**SUPPLIED TEXT**

· · · · · · ·

One of the first signs that the coronavirus would present radical challenges for the fashion world was the cancelation last spring of the Metropolitan Museum of Art’s Costume Institute Gala, the annual exhibition and accompanying party that has become the industry’s biggest night. Its red carpet merges designer prowess with entertainment industry star power. And the exhibitions themselves can set off trends that reverberate through the industry for years. The 2019 Camp exhibition, for example, helped usher in an exuberant, free-for-all era of celebrity dressing that quickly trickled down into street style; 2012’s Savage Beauty exhibition, focused on the late Alexander McQueen, became one of the most-attended in the Met’s history and made one of fashion’s most challenging designers into a household name.

After taking a year off, the gala and exhibition will return, the museum announced Monday morning. The Met will host a two-part exhibition focused on American fashion: the first, In America: A Lexicon of Fashion, will open on September 21 of this year; the second, In America: An Anthology of Fashion, will open on May 2, 2022. Both exhibitions will close on September 5, 2022. Most thrilling of all: the Met Gala will happen this year, on September 13, and will return to its signature “first Monday in May” spot in 2022. (All this, of course, is pending government guidelines. Could America cancel America? The mind reels.)

· · · · · · ·

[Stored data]

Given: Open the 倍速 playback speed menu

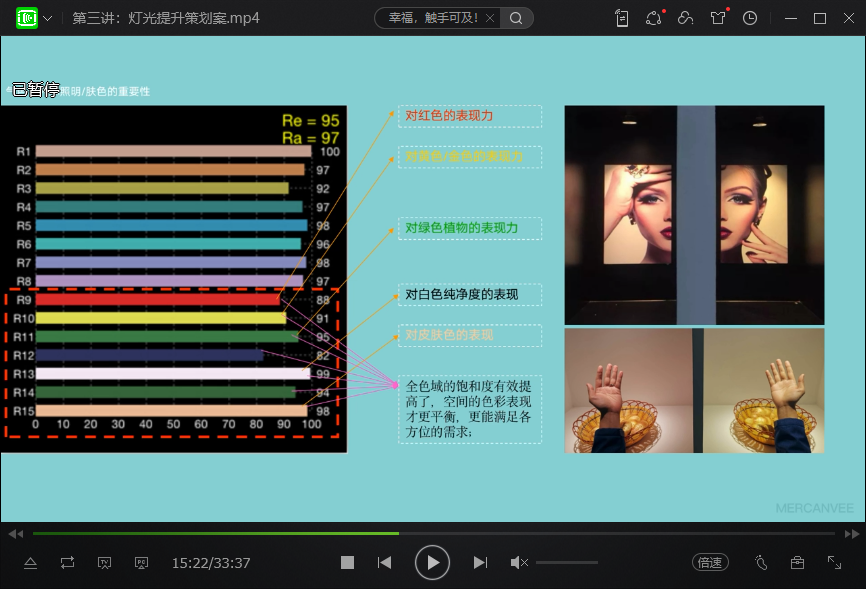Looking at the screenshot, I should [x=710, y=563].
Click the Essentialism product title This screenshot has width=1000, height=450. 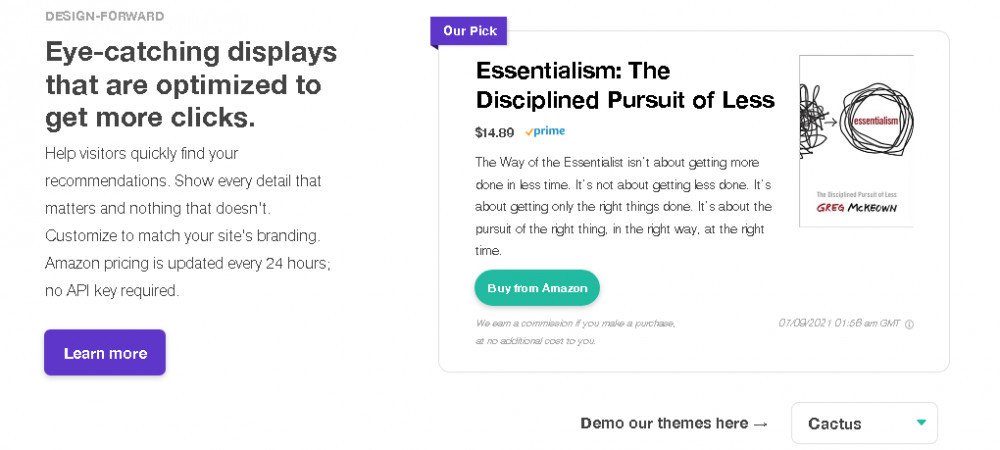625,85
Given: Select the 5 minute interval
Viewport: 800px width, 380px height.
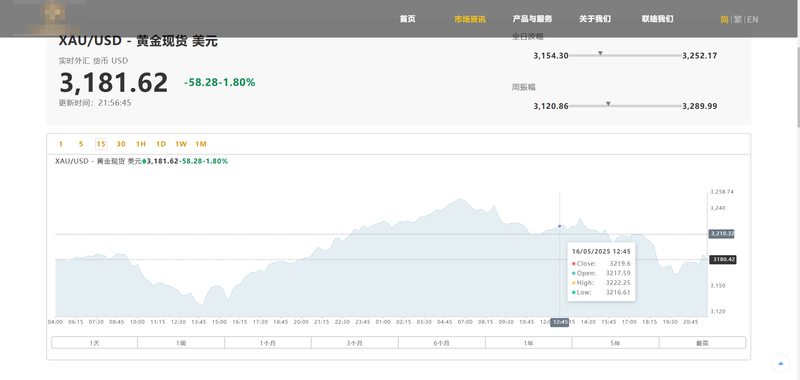Looking at the screenshot, I should pos(81,144).
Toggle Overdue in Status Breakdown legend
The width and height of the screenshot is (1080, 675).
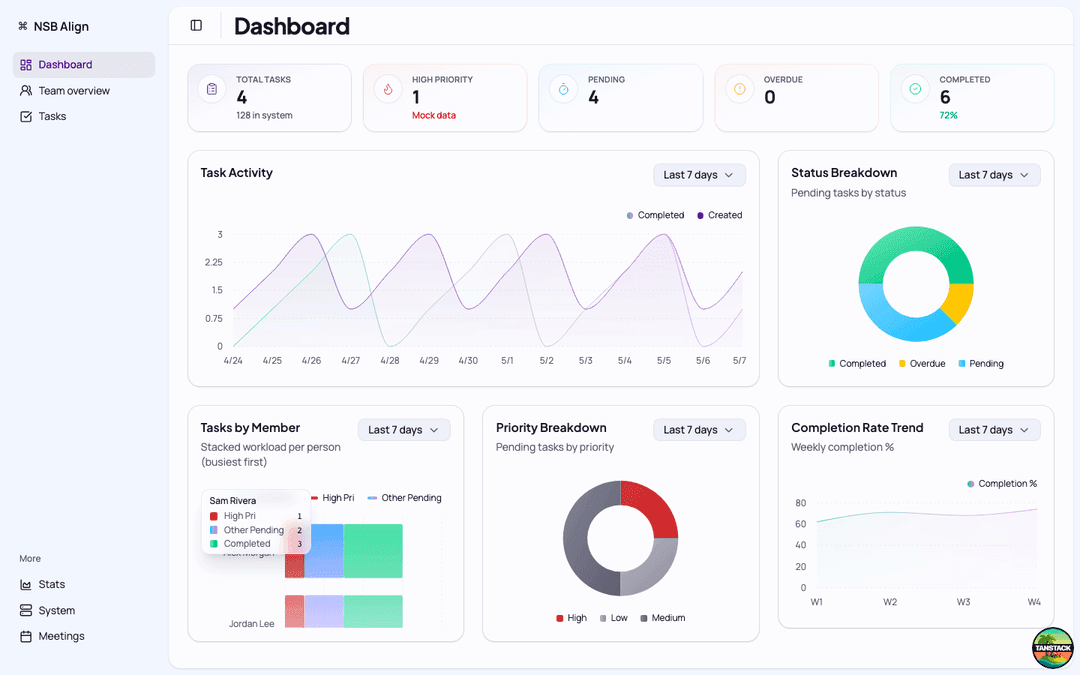(x=922, y=364)
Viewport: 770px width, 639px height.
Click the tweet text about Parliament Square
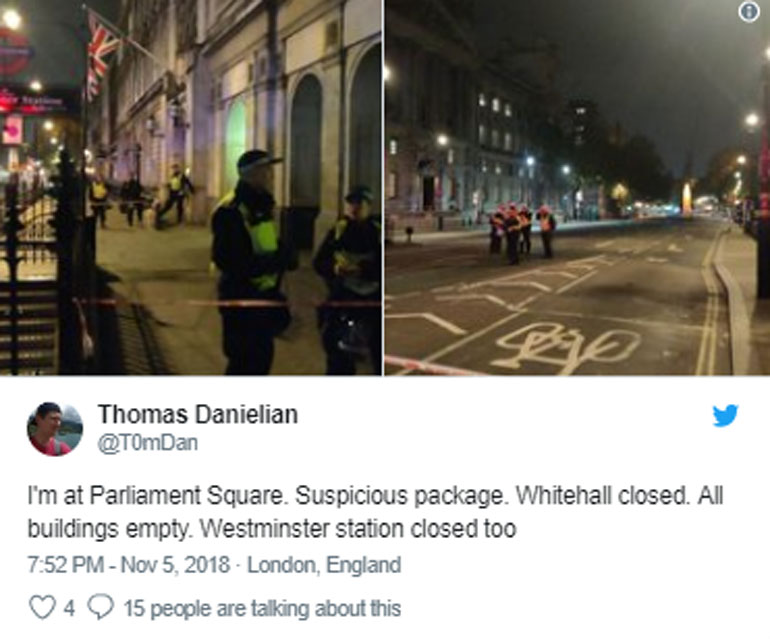click(x=375, y=512)
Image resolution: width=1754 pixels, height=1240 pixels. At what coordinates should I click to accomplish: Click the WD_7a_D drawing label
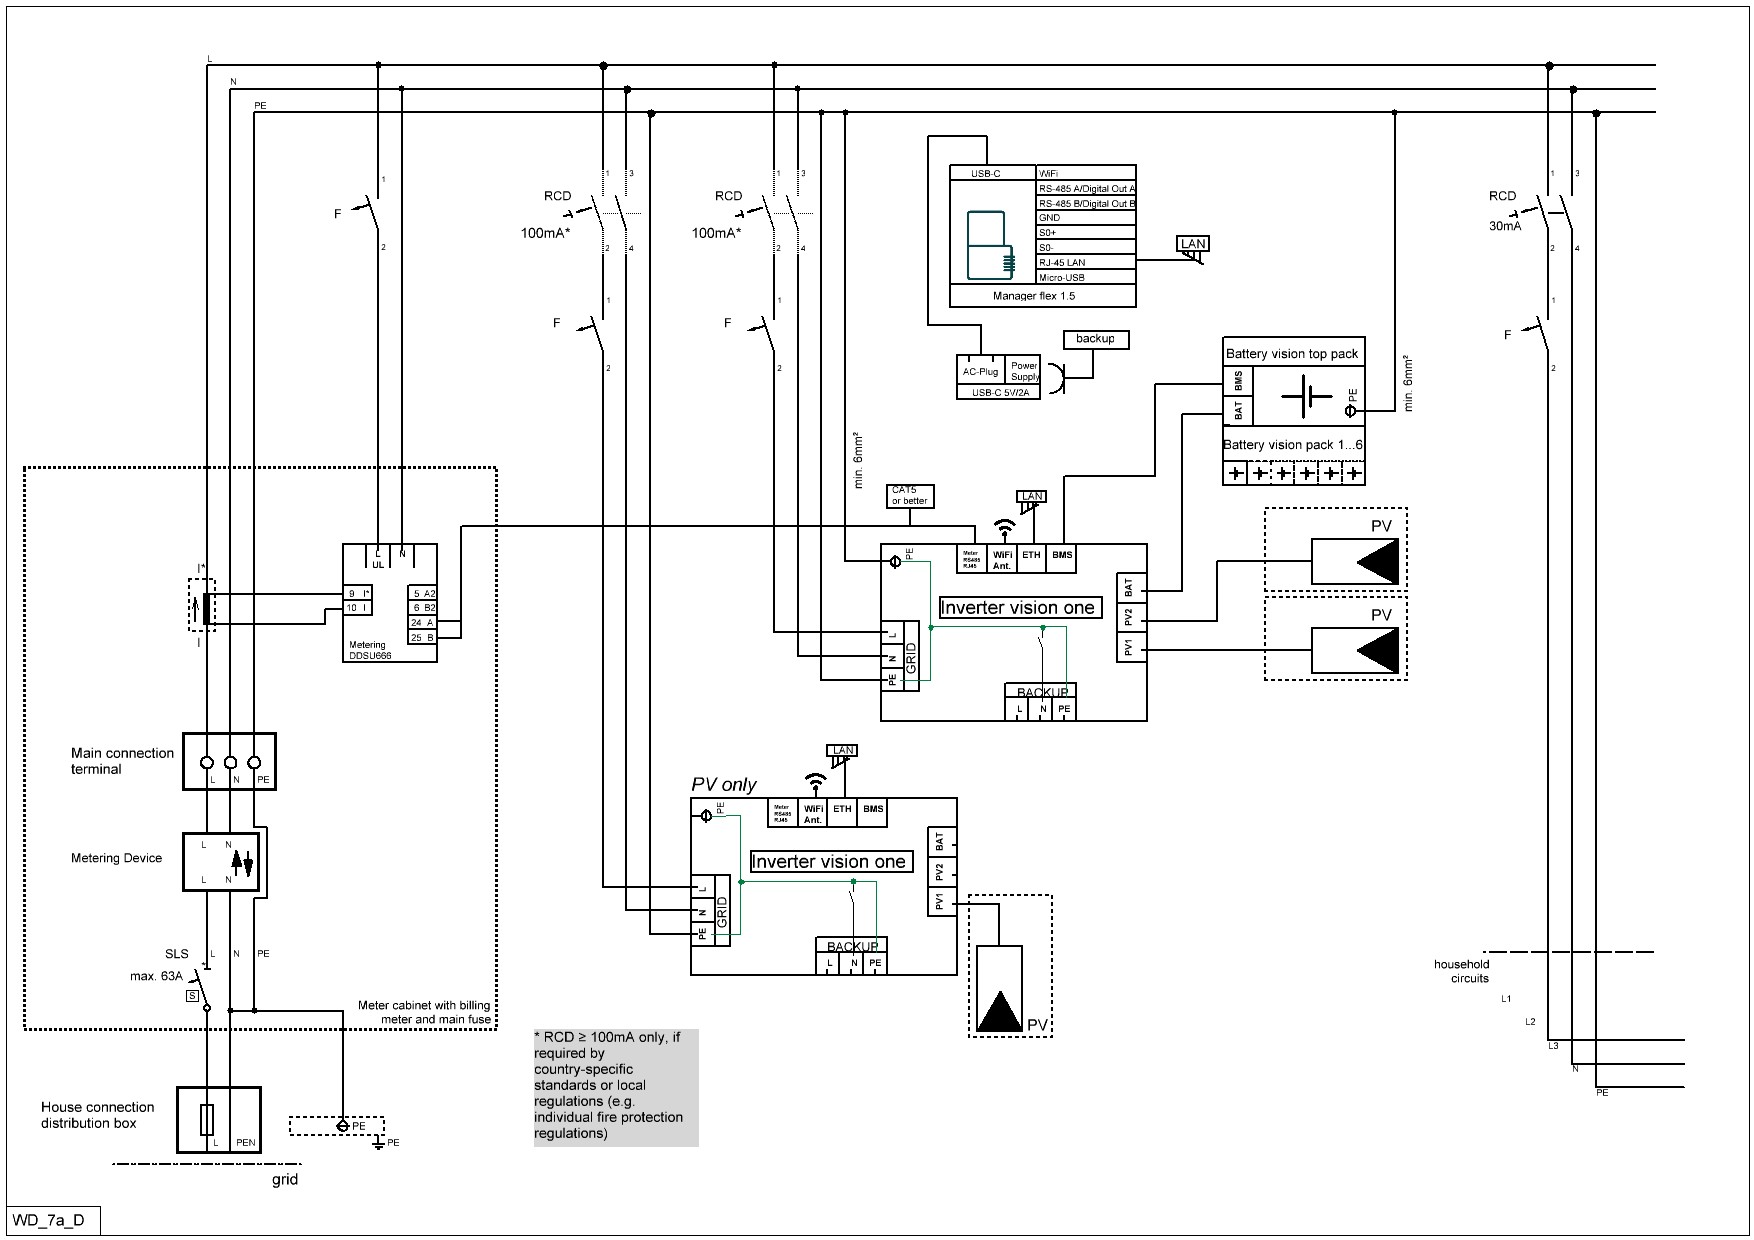50,1221
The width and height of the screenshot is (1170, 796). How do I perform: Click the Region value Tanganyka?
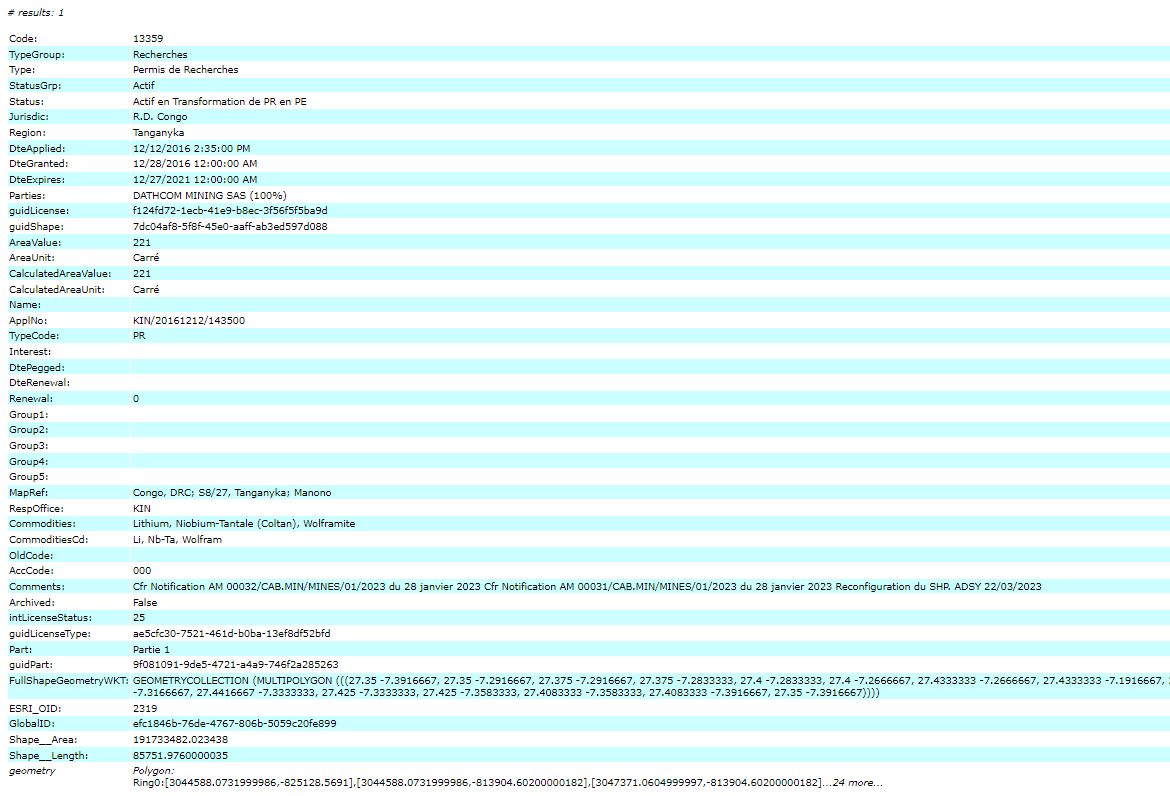click(158, 132)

· · · · · · ·

**WHAT YOU SHOULD DO**
Rewrite the paragraph of the Met Gala text beginning "After taking a year off" as a short list that keeps its main facts.

**ANSWER FOR THE TASK**
- After a year off, the gala and exhibition will return, the museum announced Monday morning.
- The Met will host a two-part exhibition on American fashion:
  - In America: A Lexicon of Fashion opens September 21 of this year.
  - In America: An Anthology of Fashion opens May 2, 2022.
- Both exhibitions close on September 5, 2022.
- The Met Gala will take place this year on September 13. In 2022 it returns to its signature "first Monday in May" spot.
- All of this depends on government guidelines.